Soltó un suspiro de alivio al sentir la vejiga menos prieta, aquello era otro tipo de placer. Ninguno de los dos voltearon a ver al hombre que acababa de abrir la puerta, no hasta que sus maletas cayeron encima de las otras dos. Rizzo no le dio importancia, sin embargo al otro caballero se le tensó el cuello.

—¡Ten más cuidado! —espetó Lancõme rechinando los dientes, continuando hablando para adentro con un tono de voz casi inaudible, pero claramente disgustado—Maldito idiota.

—Perdón —Se disculpó y con manos torpes por los nervios acrecentados por la vergüenza, recogió las maletas dejándolas cuidadosamente tal cual las encontró.

El palpitar de la vena del cuello del caballero de corbata de rasgos marcadamente amenazantes, no parecía entender de disculpas.

Rizzo no abrió la boca, simplemente se la sacudió dos veces, se la guardó, se lavó las manos y sin perder más tiempo, agarró su equipaje y salió de allí pensando en abrir otra cosa. En abrir uno de los paquetes de galletas de chocolate que guardaba adentro de la tienda.

Rizzo avanzó rápido con la cabeza gacha, evitando miradas. No quería que lo reconociera nadie. Que reconocieran sus ojos oscuros, con la atracción de dos agujeros negros simétricos. Que reconocieran su tabique ligeramente desviado. Que reconocieran la cicatriz que tenía justo en el centro de la frente. Tampoco el corte en la ceja izquierda. Ni el hoyuelo en la barbilla. Más la probabilidad no era muy alta, era fotógrafo. No tenía que lidiar con los problemas que padecían las modelos que posaban para él. Él se mantenían detrás. Oculto tras la lente en un semi-anonimato. A muy pocos les importaba, quien era él. Podría ser la antítesis del prototipo de chico perfecto, que no cambiaría nada. Sus fotografías eran buenas, lo eran. Tenía talento para captar el momento exacto con el enfoque adecuado.

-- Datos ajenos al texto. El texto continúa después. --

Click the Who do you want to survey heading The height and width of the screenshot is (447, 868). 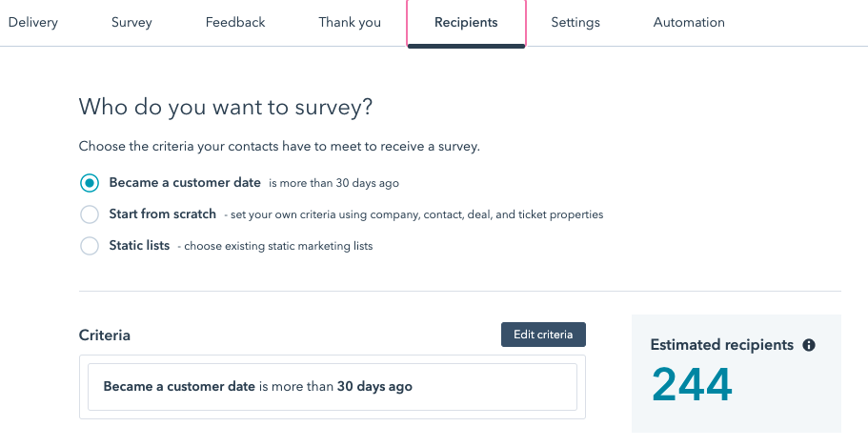(225, 107)
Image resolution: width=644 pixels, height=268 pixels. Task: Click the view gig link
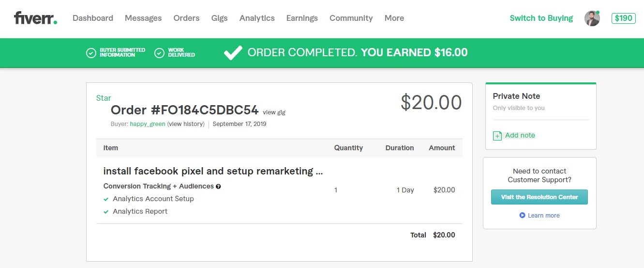click(274, 112)

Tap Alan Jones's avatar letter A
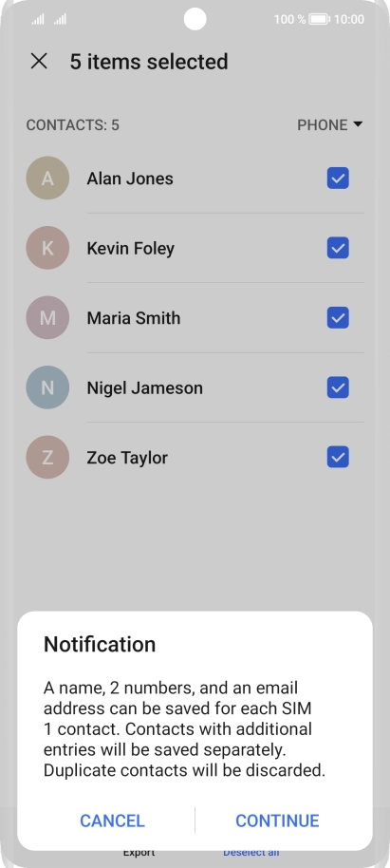(x=47, y=179)
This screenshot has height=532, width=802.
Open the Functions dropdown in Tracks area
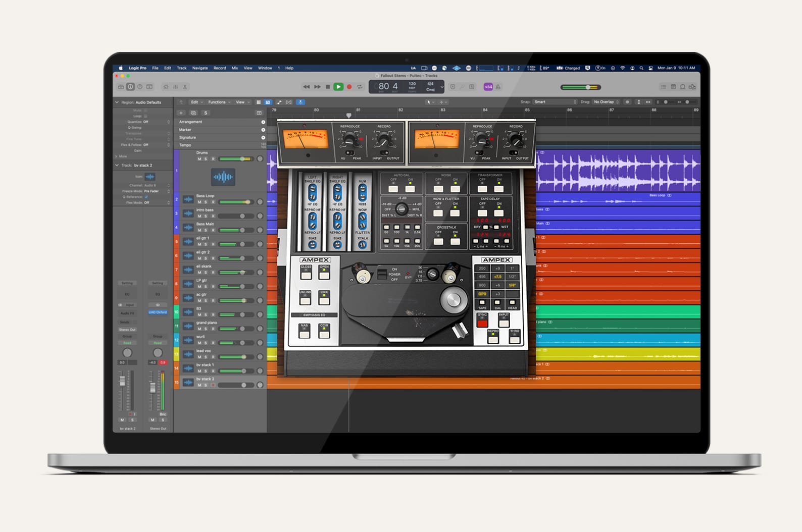pyautogui.click(x=219, y=102)
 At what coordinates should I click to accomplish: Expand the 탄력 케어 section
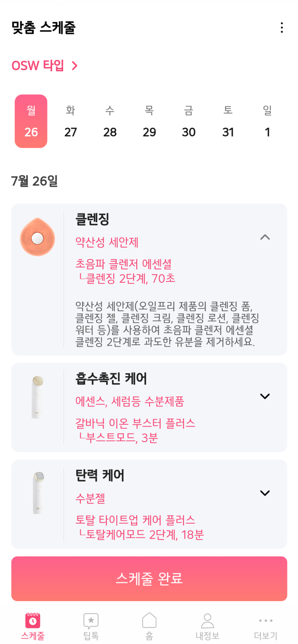pos(265,492)

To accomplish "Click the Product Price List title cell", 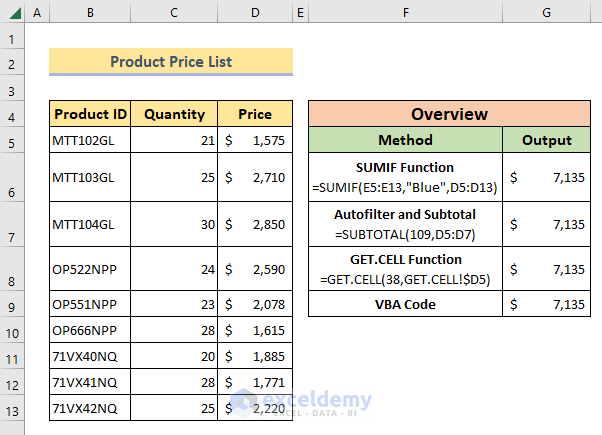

—¿Te estas comiendo mis galletas? —preguntó una vez introducido la mitad del cuerpo dentro de la tienda, a la figura oculta entre las sombras. Alzó el brazo al frente iluminando el rostro de aquel ser con la luz de la linterna del móvil, y como respuesta elevó las cejas al ver aquel rostro arenoso de ojos dorados como oro liquido, masticar el último pedazo de galleta. Su cabello cobrizo estaba decorado de engranajes y un reloj de bolsillo parecía estar sujetando de algún modo inexplicable aquellos hilos de oro, plata y cobre en un moño alto.

Rizzo fue agarrado en cuestión de segundos de la muñeca fuertemente, lo que le hizo escapar un chillido agudo, que no era la clase de sonido que uno espera que emita un hombre como él, antes de caer dentro. Aquello le puso la carne de gallina y envió un escalofrío helado por todo su cuerpo. Algo grande, algo inmenso pareció apartar el aire. Había demasiada luz, aquello era pura blancura que engullía el resto de colores. Lo último que vio antes de sentir su cuerpo descomponerse en pequeñas partículas fue el rodar de los ojos, un par de ojos rodando a gran velocidad en el que podía leerse un día y un año en específico. Fue la aparición en la piel de varios tatuajes recorriendo toda la piel como enredaderas que conectan unas con otras. Líneas brillantes en brazos, manos y cuello (hasta ahí podía ver) resplandecían con luz propia dibujando imágenes de relojes de diferentes tamaños y formas, sincronizados con un lugar diferente del mundo. También vio antes de desaparecer, la manera en la que las agujas del reloj, que en un principio tanto le había llamado la atención, comenzaron a ir hacía atrás a un ritmo delirante.